Le fameux ratio dette/PIB n’est donc pas si important que ça?

Si l’on en croit l’exemple du Japon où il atteint 240% (et que l’on croyait perdu il y a 10 ans), il n’a effectivement que peu d’importance. Le contrôle du ratio dette/PIB, très populaire lors de l’accord de Maastricht (c’est-à-dire au lendemain d’une période inflationniste), est un garde-fou pour régler un problème de gouvernance et chercher à restreindre les dérapages vers la surchauffe en période inflationniste. Nous vivons aujourd’hui un tout autre contexte où le rapport entre dette et revenus a encore du sens lorsqu’on parle des comptes des ménages privés ou de ceux des collectivités locales, mais où il a perdu toute signification lorsqu’il s’agit d’entités qui impriment la devise dans laquelle elles empruntent. Tant qu’il n’y a pas d’inflation, la dette publique n’est pas un problème. Dans ce contexte, la fin des politiques dogmatiques d’austérité est l’un des rares bénéfices de la pandémie car nous sommes loin du point où les déficits publics créeront de l’inflation.

«Le S&P a encore un peu de potentiel,
mais ce potentiel est maintenant limité.»
Alors comment aborder le marché des actions dans ce contexte?

Il me parait, en premier lieu, qu’il n’y pas de bulle sur les marchés actions et qu’ils ne reflètent pas encore tout à fait une normalisation même si, avec l’élection de Joe Biden et l’annonce de vaccins, on s’en rapproche. Ensuite, il ne faut pas tirer de conclusions sur base d’une valorisation agrégée en raison de la dispersion sectorielle du marché. Le S&P a encore un peu de potentiel, mais ce potentiel est maintenant limité.

Faut-il s’orienter vers les actions de valeur ou rester sur celles de croissance?

Le point ou les value stocks étaient le meilleur marché était fin mars. Avec l’annonce des vaccins, depuis novembre, l’écart value vs growth s’est encore comprimé et je dirais qu’à peu près deux tiers de la récupération est déjà faite.

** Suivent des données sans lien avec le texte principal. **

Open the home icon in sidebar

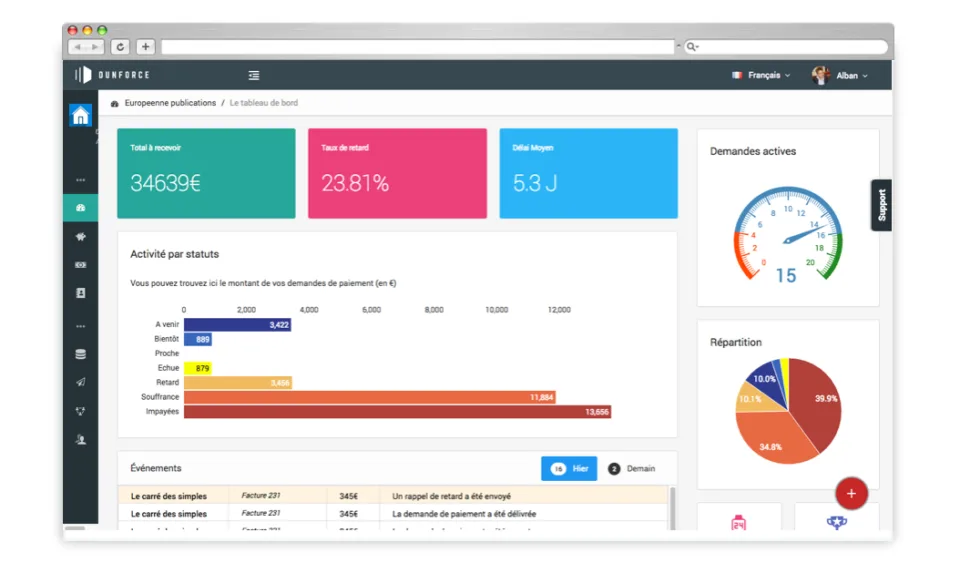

Il y a, bien sûr, des secteurs où il y a plus de stress que d’autres et donc la sélection doit se faire dans le détail (inutile de se retrouver avec une surpondération en pétrolières ou en financières dans son portefeuille). En ce qui nous concerne, nous avons renforcé certaines positions small et mid caps américaines mais la marge de manœuvre fléchit au fur et à mesure que les investisseurs baissiers perdent leur poids. Plus largement, il me parait sage de conserver des valeurs de croissance car la révolution digitale est en marche et un retour à «l’ancienne moyenne» est devenu improbable.

Un mot sur le grand traité de libre-échange des Etats de l’Asie et du Pacifique?

Il n’a pas d’effet immédiat sur les marchés mais confirme l’avènement d’un monde bipolaire avec un centre de gravité au Etats-Unis et un autre en Chine. Nous avons toujours privilégié les actions chinoises et les obligations en renminbi mais cet accord est trop frais pour influer sur nos positions.